(SOURCE DATA Opens)
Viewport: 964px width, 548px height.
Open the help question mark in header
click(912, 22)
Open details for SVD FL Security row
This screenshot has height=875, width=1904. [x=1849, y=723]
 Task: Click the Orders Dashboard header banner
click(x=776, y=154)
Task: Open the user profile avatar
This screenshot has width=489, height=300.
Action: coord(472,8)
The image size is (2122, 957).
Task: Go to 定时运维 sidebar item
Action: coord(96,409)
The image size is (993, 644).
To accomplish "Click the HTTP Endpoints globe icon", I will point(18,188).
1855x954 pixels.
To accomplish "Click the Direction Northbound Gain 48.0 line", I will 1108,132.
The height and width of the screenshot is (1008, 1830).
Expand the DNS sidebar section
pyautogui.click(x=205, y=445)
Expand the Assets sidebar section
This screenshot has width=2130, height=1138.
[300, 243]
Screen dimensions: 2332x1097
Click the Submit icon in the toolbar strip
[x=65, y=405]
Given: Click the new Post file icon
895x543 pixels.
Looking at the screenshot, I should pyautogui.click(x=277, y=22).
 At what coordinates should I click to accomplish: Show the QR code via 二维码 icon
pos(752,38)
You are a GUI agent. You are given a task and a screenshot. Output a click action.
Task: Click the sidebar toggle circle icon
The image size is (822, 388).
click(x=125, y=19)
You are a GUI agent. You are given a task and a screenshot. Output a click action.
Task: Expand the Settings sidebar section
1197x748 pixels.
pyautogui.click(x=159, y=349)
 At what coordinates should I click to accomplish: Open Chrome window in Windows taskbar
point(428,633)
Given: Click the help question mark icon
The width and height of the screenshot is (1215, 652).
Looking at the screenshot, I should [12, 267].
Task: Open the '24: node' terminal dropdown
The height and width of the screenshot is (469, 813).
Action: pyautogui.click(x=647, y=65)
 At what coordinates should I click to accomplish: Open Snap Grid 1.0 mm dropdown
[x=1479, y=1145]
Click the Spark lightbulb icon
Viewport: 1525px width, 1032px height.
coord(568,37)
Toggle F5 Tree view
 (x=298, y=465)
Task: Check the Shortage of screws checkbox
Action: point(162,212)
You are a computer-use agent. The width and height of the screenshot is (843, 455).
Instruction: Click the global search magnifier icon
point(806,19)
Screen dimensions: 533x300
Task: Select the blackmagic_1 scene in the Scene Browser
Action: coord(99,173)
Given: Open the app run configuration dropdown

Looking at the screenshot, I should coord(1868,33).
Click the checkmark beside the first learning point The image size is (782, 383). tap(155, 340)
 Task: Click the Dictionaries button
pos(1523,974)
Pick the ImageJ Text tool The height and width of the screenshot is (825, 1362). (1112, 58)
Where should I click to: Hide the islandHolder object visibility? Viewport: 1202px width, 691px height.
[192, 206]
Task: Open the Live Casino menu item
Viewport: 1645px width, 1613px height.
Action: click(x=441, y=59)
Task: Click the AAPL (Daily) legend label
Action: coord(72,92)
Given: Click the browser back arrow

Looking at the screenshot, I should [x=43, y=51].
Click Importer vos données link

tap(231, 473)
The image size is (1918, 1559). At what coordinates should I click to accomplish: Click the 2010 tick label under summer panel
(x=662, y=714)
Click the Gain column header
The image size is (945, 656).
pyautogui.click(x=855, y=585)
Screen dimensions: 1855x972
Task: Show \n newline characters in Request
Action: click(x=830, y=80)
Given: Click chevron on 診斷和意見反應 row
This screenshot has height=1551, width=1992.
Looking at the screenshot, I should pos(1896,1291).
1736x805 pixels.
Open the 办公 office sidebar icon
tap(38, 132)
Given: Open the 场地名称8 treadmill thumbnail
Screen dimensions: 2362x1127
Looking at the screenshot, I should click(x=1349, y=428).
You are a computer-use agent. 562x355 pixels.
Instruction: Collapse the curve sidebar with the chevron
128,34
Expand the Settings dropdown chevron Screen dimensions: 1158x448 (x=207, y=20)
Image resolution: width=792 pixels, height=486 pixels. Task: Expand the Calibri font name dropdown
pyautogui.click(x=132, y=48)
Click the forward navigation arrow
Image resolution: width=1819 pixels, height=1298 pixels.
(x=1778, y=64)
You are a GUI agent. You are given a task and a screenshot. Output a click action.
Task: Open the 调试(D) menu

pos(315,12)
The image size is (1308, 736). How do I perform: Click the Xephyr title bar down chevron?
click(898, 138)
(SOURCE DATA Closes)
Word for word, return the lines from the one holding "1736x805 pixels." through the end of the entries above.

● TASK RESPONSE
1736x805 pixels.
Open the 办公 office sidebar icon
tap(38, 132)
Given: Open the 场地名称8 treadmill thumbnail
Screen dimensions: 2362x1127
Looking at the screenshot, I should click(x=1349, y=428).
You are a computer-use agent. 562x355 pixels.
Instruction: Collapse the curve sidebar with the chevron
128,34
Expand the Settings dropdown chevron Screen dimensions: 1158x448 (x=207, y=20)
Image resolution: width=792 pixels, height=486 pixels. Task: Expand the Calibri font name dropdown
pyautogui.click(x=132, y=48)
Click the forward navigation arrow
Image resolution: width=1819 pixels, height=1298 pixels.
(x=1778, y=64)
You are a GUI agent. You are given a task and a screenshot. Output a click action.
Task: Open the 调试(D) menu

pos(315,12)
The image size is (1308, 736). How do I perform: Click the Xephyr title bar down chevron?
click(898, 138)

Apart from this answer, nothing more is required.